David, the plant patent law was amended in 1998. The law used to read,

“In the case of a plant patent the grant shall be of the right to exclude others from asexually reproducing the plant or selling or using the plant so reproduced.”

The current law reads:

In the case of a plant patent, the grant shall include the right to exclude others from asexually reproducing the plant, and from using, offering for sale, or selling the plant so reproduced, or any of its parts, throughout the United States, or from importing the plant so reproduced, or any parts thereof, into the United States.

Congress amended the protection of the plant patent to include the language about parts of plants because parts of patented plants were being produced outside the USA, imported to the USA, and then sold or used to produce plants. You can read about the Congressional intent here:

The crux of plant patent is protection against asexual propagation of patented plants, whatever the source of the vegetative material. The law was not amended in 1998 to prohibit the use of patented plants by other hybridizers’ breeding programs.

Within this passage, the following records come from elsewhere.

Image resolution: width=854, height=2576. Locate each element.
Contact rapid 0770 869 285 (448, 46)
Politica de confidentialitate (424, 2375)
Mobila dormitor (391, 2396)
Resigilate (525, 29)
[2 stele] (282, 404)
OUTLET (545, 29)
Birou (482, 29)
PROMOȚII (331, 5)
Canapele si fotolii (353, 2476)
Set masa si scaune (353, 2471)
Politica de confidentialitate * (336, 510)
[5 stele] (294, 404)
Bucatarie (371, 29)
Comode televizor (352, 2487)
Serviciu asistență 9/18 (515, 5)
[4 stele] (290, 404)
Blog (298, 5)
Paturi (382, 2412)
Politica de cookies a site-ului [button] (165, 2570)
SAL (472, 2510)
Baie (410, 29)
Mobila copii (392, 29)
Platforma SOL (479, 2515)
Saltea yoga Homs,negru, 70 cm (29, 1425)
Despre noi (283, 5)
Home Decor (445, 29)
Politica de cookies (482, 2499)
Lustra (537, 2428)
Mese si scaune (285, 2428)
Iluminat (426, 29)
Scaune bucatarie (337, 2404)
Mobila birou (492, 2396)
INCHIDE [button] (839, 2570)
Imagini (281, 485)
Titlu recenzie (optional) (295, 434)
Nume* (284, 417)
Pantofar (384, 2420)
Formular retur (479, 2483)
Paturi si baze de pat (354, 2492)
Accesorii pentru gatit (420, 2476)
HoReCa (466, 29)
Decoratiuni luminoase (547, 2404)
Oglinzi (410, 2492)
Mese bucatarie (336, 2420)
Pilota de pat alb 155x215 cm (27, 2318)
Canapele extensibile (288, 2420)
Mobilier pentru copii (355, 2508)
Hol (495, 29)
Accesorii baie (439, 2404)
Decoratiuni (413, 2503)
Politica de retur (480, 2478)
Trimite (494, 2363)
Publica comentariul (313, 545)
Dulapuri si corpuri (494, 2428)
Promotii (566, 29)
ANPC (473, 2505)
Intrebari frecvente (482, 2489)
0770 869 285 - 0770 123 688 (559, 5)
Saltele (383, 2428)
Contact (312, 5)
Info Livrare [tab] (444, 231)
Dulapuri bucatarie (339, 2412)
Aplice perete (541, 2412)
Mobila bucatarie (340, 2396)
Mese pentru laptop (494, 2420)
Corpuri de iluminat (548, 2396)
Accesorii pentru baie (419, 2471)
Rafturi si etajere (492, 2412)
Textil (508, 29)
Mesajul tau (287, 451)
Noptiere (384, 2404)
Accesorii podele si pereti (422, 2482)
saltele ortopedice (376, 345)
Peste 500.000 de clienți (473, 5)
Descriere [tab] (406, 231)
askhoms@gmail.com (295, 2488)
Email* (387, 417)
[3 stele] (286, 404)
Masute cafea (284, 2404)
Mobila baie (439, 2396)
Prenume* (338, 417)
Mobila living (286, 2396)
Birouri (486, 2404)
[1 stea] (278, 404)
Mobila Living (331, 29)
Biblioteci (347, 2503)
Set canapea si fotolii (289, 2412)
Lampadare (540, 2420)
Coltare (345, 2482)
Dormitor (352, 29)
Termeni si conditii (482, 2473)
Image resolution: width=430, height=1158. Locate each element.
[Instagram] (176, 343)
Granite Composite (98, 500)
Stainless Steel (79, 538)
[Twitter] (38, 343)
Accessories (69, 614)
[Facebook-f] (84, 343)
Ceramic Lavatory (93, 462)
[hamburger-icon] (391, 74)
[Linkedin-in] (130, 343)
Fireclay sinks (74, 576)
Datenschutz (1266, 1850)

Pierre describe’s the breeder’s exemption, which has become a subject of controversy. Plant Variety Protection statutes have an explicit provision, the Breeder’s Exemption, that recognize that plant breeders can use protected plants (those subject to PVP) in breeding programs. The US patent law contains no such provision. You can read plenty about this developing area of law by googling “plant patent breeder’s exemption”. You’ll find dozens of pages of reading, including information distinguishing plant patents from utility patents of plants. You’ll see there is also a concept of “researcher’s exemption” to promote scientific research. Here are a couple of good links:

I believe it’s a mistake to assume that because US patent legislation does not contain a breeder’s exemption, a US court would find an infringement in the use of patented plants for plant breeding. Sooner or later, the USA will need to bring its statutes into agreement with international trade law.